-------- THE DATA --------

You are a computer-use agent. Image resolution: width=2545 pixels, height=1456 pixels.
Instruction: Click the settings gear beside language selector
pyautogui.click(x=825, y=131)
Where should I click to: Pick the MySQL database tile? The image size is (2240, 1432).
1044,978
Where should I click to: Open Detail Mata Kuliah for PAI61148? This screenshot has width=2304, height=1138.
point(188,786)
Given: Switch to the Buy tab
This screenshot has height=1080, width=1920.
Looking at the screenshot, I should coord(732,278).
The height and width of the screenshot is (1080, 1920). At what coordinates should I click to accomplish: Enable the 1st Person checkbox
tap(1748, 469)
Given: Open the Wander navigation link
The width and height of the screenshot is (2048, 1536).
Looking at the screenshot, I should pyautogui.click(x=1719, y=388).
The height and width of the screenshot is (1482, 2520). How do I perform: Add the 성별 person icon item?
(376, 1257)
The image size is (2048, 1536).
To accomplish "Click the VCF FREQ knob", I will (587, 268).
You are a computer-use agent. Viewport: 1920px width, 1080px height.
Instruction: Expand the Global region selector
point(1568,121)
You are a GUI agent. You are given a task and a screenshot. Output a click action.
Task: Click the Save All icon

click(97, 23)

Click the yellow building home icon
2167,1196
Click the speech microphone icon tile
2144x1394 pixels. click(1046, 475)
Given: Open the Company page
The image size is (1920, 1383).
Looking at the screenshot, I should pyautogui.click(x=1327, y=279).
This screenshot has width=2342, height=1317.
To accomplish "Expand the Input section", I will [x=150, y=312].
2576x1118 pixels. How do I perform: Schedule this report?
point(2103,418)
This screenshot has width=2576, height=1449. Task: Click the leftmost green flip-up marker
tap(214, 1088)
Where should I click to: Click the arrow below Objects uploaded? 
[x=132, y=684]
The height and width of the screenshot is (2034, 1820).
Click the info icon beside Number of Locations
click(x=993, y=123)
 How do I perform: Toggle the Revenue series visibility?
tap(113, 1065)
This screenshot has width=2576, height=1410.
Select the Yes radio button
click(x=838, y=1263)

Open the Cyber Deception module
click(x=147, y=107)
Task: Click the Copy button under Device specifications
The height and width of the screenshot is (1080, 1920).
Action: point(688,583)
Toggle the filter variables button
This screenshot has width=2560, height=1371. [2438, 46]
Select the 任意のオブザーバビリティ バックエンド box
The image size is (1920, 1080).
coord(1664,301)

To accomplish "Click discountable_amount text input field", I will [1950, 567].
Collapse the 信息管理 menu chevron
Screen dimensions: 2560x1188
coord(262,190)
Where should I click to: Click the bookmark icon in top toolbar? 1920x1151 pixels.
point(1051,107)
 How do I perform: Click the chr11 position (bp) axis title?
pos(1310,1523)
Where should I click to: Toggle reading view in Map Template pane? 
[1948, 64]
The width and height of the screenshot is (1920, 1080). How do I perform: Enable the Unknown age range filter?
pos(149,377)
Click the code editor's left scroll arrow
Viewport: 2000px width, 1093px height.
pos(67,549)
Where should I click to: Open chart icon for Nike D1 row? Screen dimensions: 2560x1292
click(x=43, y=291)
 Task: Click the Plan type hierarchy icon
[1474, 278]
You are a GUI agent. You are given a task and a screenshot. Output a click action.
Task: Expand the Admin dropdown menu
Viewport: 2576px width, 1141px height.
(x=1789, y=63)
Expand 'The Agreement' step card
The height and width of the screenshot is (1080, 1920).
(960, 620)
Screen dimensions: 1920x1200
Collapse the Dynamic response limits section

--------

Please find how many lines in the records hold "computer", then give that number with nothing else.

**SOLVED PROBLEM:** 2